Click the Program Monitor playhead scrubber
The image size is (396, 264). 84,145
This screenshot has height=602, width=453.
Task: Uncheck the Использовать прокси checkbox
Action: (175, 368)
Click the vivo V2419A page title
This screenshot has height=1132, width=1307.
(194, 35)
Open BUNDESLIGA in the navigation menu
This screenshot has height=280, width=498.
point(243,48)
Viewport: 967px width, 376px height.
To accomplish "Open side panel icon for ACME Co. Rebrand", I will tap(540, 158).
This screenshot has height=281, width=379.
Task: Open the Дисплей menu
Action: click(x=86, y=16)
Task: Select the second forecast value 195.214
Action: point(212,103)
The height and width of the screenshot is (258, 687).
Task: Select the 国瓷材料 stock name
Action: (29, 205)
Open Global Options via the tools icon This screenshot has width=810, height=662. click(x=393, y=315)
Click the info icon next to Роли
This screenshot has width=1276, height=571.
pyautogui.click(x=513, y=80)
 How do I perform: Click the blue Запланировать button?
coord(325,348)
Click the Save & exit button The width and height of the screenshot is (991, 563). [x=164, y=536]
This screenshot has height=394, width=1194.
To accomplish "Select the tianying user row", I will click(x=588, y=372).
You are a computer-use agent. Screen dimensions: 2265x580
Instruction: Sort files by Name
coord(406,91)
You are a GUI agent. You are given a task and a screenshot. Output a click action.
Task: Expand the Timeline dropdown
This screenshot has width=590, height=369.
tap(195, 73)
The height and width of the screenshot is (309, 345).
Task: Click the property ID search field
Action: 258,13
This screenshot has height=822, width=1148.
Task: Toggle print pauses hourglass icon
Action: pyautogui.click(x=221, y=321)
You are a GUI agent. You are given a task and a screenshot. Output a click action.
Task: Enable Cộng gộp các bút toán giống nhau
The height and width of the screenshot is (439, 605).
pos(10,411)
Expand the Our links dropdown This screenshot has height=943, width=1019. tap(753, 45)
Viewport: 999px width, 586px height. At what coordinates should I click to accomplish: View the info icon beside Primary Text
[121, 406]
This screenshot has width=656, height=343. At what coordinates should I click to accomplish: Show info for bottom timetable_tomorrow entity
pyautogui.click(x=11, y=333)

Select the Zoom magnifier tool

- _TRY IT_
The whole of the material above needs to be copied exactly.

- _EXERCISE RESULT_
Click the Program Monitor playhead scrubber
The image size is (396, 264). 84,145
This screenshot has height=602, width=453.
Task: Uncheck the Использовать прокси checkbox
Action: (175, 368)
Click the vivo V2419A page title
This screenshot has height=1132, width=1307.
(194, 35)
Open BUNDESLIGA in the navigation menu
This screenshot has height=280, width=498.
point(243,48)
Viewport: 967px width, 376px height.
To accomplish "Open side panel icon for ACME Co. Rebrand", I will tap(540, 158).
This screenshot has height=281, width=379.
Task: Open the Дисплей menu
Action: click(x=86, y=16)
Task: Select the second forecast value 195.214
Action: point(212,103)
The height and width of the screenshot is (258, 687).
Task: Select the 国瓷材料 stock name
Action: (29, 205)
Open Global Options via the tools icon This screenshot has width=810, height=662. click(x=393, y=315)
Click the info icon next to Роли
This screenshot has width=1276, height=571.
pyautogui.click(x=513, y=80)
 How do I perform: Click the blue Запланировать button?
coord(325,348)
Click the Save & exit button The width and height of the screenshot is (991, 563). [x=164, y=536]
This screenshot has height=394, width=1194.
To accomplish "Select the tianying user row", I will click(x=588, y=372).
You are a computer-use agent. Screen dimensions: 2265x580
Instruction: Sort files by Name
coord(406,91)
You are a GUI agent. You are given a task and a screenshot. Output a click action.
Task: Expand the Timeline dropdown
This screenshot has width=590, height=369.
tap(195, 73)
The height and width of the screenshot is (309, 345).
Task: Click the property ID search field
Action: 258,13
This screenshot has height=822, width=1148.
Task: Toggle print pauses hourglass icon
Action: pyautogui.click(x=221, y=321)
You are a GUI agent. You are given a task and a screenshot. Output a click action.
Task: Enable Cộng gộp các bút toán giống nhau
The height and width of the screenshot is (439, 605).
pos(10,411)
Expand the Our links dropdown This screenshot has height=943, width=1019. tap(753, 45)
Viewport: 999px width, 586px height. At what coordinates should I click to accomplish: View the info icon beside Primary Text
[121, 406]
This screenshot has width=656, height=343. At what coordinates should I click to accomplish: Show info for bottom timetable_tomorrow entity
pyautogui.click(x=11, y=333)

Select the Zoom magnifier tool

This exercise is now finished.